Influence of surface charge on lysozyme adsorption to ceria nanoparticles

Understanding mechanisms for forming protein coronas on nanomaterial surfaces is essential to designing drug delivery systems and designing and interpreting the results of nanomaterial toxicity tests. The study reports the adsorption behavior of a positively charged protein, lysozyme, on cerium dioxide (ceria) nanoparticles with three different surface charges. Adsorption isotherms were modeled with the Toth and Sips equations. Isotherm loading levels were compared to monolayer coverage estimate for 'side-on' and 'end-on' lysozyme orientations as well as random packing (jamming) and maximum packing limits. Evaluation of adsorption site energy distributions (generated using the model coefficients) suggested that the negatively charged ceria surface had a very broad site energy distribution and that its surface heterogeneity controls the adsorption process. By contrast, the adsorption of lysozyme on the positively charged nanoparticles appears to be influenced by lateral effects from adsorbed protein species. The results illustrate the importance of nanoparticle surface chemistry to protein adsorption. The modeling and site energy distribution evaluations may be useful for interpreting the formation of protein coronas on nanoparticles.

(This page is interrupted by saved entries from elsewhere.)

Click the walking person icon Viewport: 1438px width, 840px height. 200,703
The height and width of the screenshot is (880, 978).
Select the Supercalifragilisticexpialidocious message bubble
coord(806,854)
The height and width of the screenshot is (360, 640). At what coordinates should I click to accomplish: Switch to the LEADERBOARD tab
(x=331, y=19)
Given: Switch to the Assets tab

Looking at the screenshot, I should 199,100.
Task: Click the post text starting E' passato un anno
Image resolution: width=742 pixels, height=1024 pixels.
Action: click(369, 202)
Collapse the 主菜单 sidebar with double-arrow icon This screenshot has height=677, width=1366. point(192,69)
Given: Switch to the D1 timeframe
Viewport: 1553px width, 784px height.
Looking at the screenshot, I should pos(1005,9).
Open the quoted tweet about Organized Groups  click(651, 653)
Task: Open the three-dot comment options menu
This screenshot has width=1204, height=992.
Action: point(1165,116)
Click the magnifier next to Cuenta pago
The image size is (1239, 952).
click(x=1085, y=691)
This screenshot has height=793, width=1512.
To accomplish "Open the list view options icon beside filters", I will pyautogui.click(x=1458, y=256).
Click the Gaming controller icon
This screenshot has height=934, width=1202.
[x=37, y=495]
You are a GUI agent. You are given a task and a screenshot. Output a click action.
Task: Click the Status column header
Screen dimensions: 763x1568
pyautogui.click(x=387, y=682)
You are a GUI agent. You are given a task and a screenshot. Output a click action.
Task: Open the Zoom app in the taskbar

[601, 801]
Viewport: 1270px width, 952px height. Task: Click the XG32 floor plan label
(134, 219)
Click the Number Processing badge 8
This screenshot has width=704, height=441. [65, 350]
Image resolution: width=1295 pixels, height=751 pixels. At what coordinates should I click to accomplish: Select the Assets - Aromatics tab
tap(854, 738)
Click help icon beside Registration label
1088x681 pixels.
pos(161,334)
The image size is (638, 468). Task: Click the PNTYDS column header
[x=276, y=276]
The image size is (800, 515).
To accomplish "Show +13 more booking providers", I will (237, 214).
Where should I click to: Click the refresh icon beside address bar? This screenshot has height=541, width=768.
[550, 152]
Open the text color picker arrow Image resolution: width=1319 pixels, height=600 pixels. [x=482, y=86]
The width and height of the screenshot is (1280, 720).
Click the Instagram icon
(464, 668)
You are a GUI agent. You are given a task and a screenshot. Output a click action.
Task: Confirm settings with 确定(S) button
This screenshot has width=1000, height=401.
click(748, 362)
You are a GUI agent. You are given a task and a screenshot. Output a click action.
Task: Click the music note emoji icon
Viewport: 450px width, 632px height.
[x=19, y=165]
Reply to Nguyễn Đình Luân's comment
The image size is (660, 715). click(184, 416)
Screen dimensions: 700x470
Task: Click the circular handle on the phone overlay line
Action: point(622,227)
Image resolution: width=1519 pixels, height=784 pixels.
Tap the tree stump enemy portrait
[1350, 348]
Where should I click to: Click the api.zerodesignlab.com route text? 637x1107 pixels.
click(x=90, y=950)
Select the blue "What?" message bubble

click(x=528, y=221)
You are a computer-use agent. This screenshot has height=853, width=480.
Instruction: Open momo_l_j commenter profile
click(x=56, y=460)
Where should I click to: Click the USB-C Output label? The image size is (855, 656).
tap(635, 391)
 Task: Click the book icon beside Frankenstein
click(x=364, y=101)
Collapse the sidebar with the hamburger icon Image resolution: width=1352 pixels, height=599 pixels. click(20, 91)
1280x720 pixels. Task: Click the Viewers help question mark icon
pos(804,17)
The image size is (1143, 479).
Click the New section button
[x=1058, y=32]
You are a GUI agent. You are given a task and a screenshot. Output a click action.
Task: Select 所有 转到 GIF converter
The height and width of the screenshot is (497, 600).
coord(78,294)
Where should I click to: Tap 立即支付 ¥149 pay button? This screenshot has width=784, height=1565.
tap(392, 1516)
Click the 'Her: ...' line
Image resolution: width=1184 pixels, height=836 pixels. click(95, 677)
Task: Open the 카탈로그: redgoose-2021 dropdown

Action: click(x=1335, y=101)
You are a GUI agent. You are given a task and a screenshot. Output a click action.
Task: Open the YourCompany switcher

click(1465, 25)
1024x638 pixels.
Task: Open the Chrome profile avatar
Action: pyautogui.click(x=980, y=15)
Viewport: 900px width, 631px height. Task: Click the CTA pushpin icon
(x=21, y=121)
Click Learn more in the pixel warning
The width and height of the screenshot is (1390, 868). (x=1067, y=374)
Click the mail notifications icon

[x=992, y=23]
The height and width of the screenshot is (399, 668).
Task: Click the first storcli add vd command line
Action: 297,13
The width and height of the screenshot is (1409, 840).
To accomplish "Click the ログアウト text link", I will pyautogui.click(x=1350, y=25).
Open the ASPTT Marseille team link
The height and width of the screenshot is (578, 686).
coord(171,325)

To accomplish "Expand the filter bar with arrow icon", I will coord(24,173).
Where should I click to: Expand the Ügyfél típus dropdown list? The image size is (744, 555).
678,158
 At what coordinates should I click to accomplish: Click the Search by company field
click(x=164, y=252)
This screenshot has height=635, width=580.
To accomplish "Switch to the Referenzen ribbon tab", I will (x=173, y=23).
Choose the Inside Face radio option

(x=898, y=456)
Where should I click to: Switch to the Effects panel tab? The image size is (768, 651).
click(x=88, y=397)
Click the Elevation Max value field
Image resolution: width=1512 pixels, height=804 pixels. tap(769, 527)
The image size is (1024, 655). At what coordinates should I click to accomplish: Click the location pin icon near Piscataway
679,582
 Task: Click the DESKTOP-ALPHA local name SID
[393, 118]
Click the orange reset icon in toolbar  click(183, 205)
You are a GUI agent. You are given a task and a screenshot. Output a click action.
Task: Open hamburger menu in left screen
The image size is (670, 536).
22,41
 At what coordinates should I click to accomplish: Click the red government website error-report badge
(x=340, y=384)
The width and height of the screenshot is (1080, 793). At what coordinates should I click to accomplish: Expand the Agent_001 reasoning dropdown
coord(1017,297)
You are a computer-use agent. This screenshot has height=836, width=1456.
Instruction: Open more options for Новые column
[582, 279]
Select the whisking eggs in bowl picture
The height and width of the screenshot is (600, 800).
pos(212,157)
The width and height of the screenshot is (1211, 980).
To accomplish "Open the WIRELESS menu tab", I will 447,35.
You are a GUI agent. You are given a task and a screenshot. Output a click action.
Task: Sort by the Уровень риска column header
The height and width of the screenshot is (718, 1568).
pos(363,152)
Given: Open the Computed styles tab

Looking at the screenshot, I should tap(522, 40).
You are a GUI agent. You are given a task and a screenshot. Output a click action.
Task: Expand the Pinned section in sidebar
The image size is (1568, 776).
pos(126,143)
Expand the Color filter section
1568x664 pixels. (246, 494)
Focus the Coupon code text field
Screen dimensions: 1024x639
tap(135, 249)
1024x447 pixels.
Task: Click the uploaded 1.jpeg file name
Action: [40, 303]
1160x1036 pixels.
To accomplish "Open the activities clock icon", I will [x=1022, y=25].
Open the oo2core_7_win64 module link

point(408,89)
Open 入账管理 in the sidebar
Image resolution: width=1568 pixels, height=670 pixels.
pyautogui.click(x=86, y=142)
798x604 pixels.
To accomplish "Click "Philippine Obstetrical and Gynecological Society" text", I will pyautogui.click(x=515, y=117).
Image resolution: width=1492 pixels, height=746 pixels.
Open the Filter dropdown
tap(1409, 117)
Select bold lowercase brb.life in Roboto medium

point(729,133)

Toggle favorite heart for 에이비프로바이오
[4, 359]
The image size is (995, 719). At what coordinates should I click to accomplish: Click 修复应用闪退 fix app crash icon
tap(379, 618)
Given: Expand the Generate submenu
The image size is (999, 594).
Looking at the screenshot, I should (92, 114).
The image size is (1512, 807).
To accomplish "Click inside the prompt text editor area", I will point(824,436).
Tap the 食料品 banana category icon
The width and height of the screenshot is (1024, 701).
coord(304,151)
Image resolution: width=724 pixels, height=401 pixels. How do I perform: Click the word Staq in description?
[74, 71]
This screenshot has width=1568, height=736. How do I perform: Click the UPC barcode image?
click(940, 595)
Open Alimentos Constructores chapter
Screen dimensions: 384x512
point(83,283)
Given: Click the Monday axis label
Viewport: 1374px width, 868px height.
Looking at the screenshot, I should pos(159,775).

► 12 nm ceria were functionalized to develop three different surface charges. ► Lysozyme (+ charge) was adsorbed to (+), neutral, and (−) ceria surfaces. ► Isotherms were compared to orientation and surface alignment limits. ► Lysozyme loadings on the negatively charged ceria exceeded the jamming limit. ► Site energy distributions may help interpret protein coronas on nanoparticles.